— Exercise materials —

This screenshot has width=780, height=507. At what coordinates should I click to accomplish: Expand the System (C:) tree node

==

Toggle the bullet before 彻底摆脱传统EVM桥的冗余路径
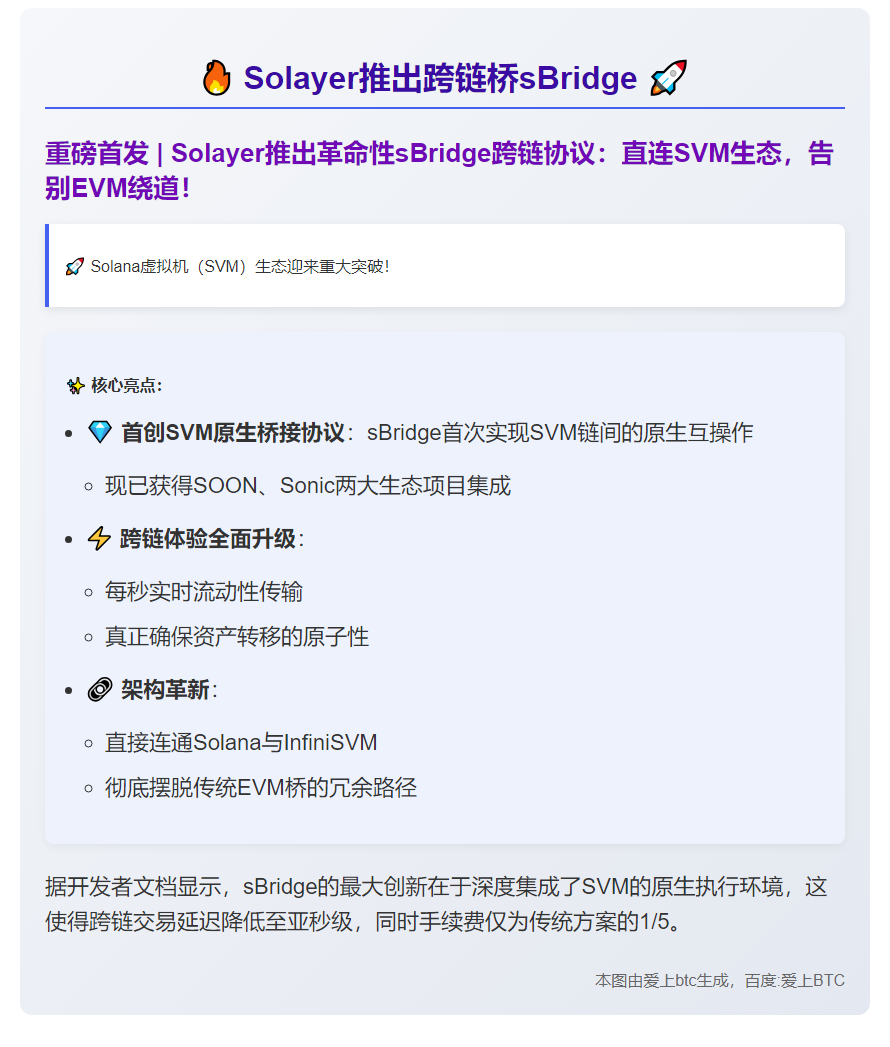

* * *

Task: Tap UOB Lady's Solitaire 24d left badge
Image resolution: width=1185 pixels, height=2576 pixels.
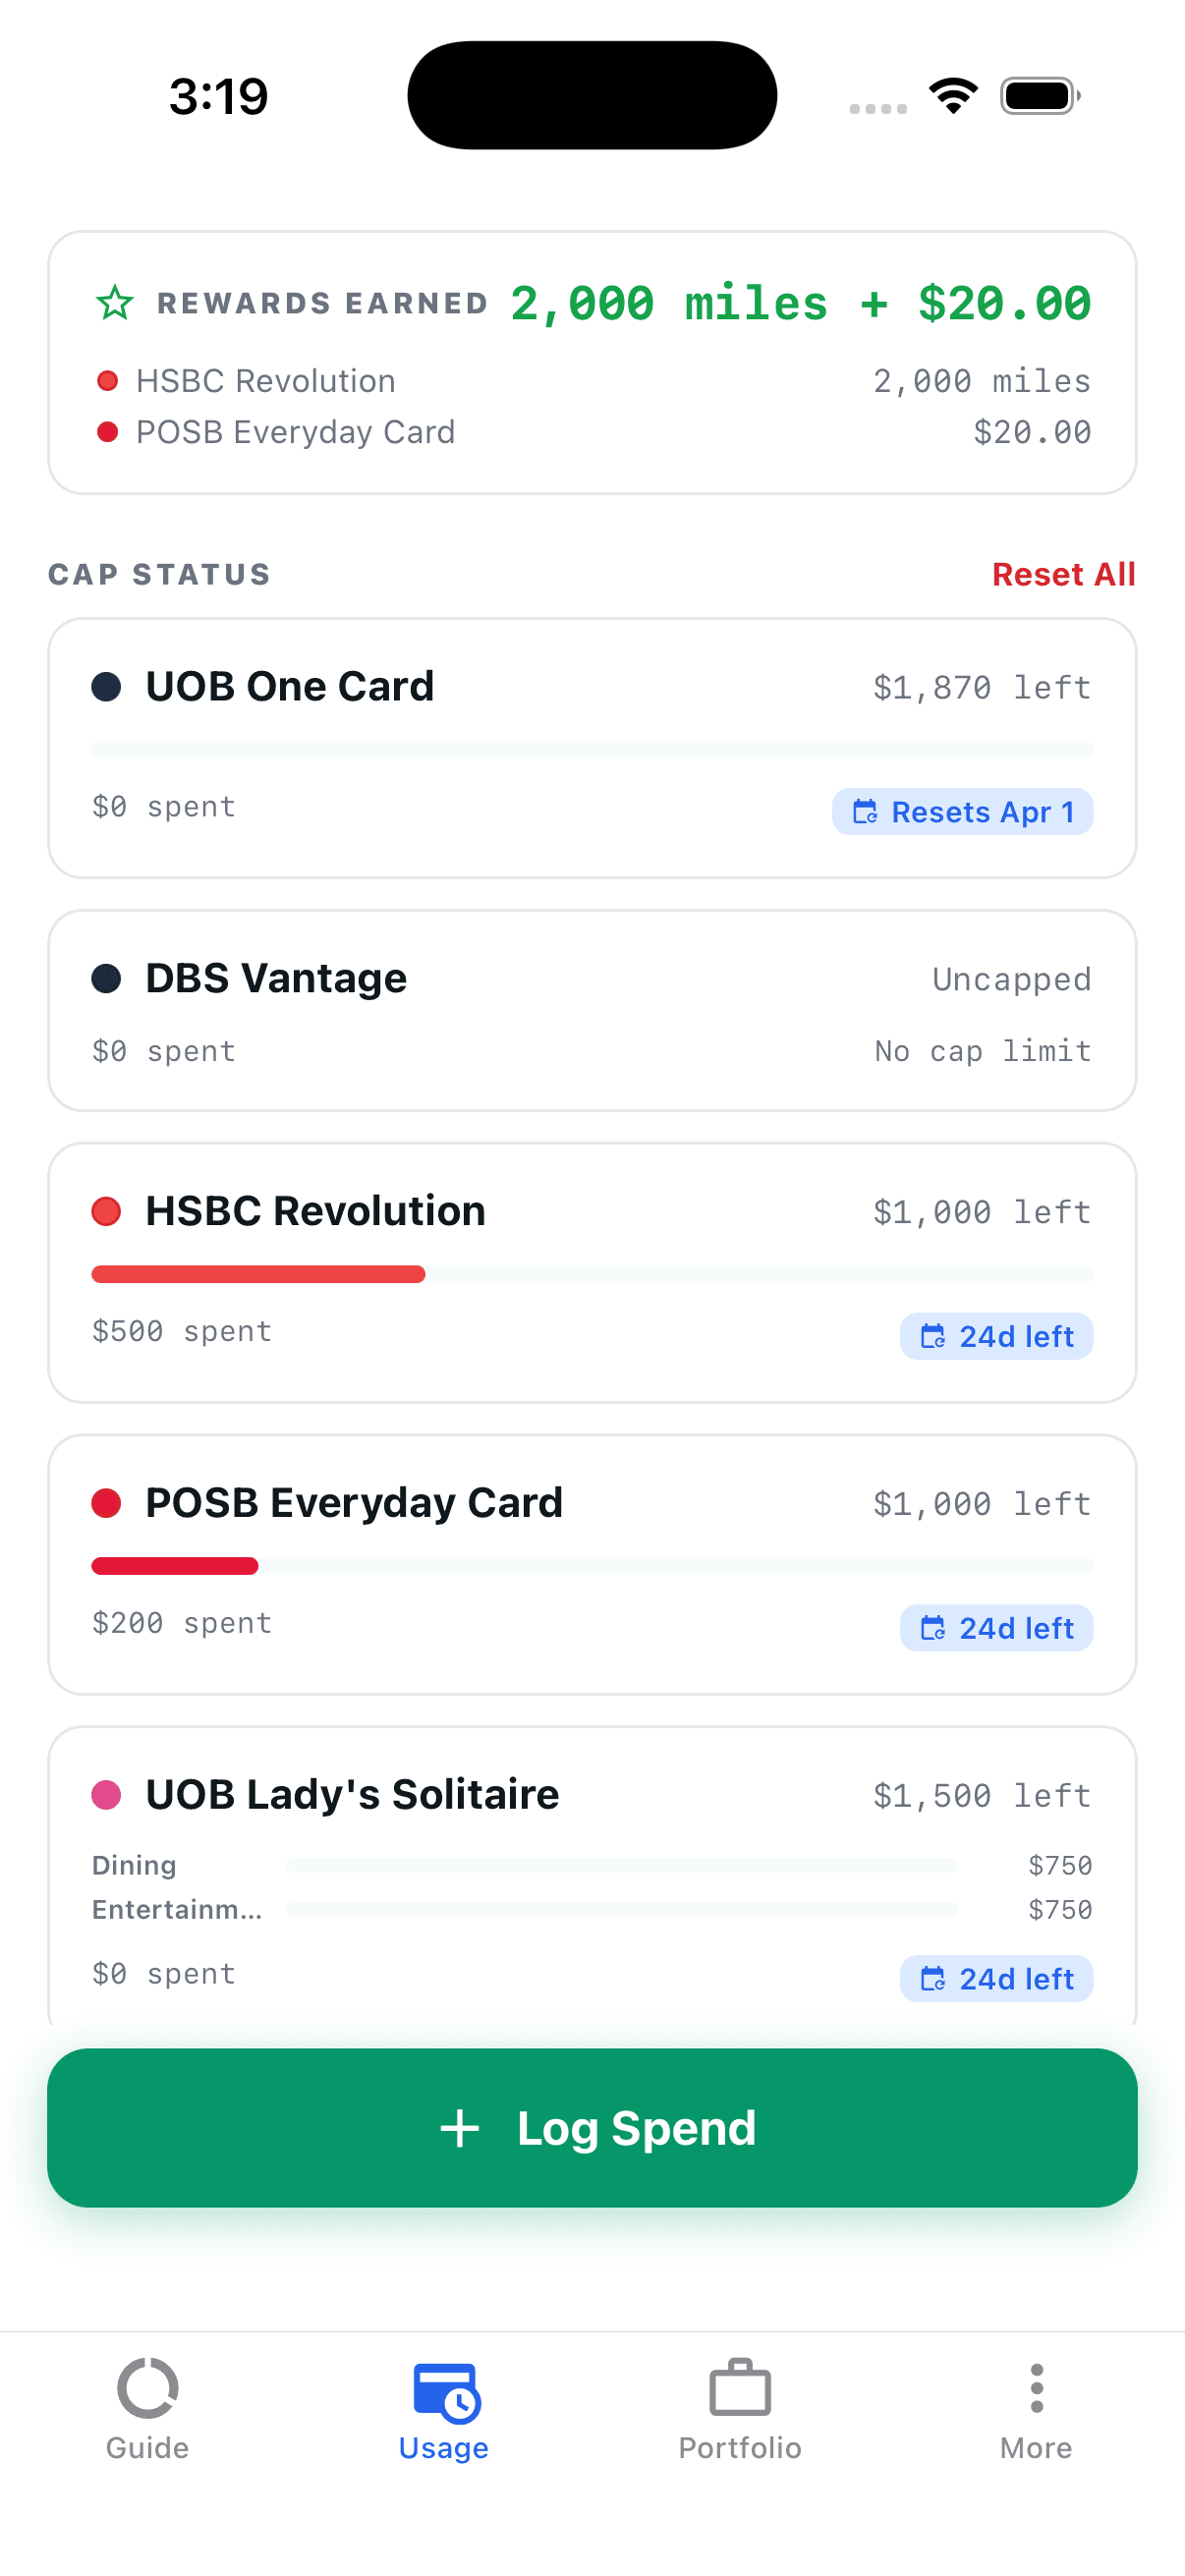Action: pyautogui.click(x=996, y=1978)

— Exercise goal —
Copy out the lines above word for word, starting with the line that contains "Task: Tap UOB Lady's Solitaire 24d left badge" and continuing through the line that contains "Action: pyautogui.click(x=996, y=1978)", with both of those lines included. Leave the pictures out of your copy.

— Written answer —
Task: Tap UOB Lady's Solitaire 24d left badge
Image resolution: width=1185 pixels, height=2576 pixels.
Action: pyautogui.click(x=996, y=1978)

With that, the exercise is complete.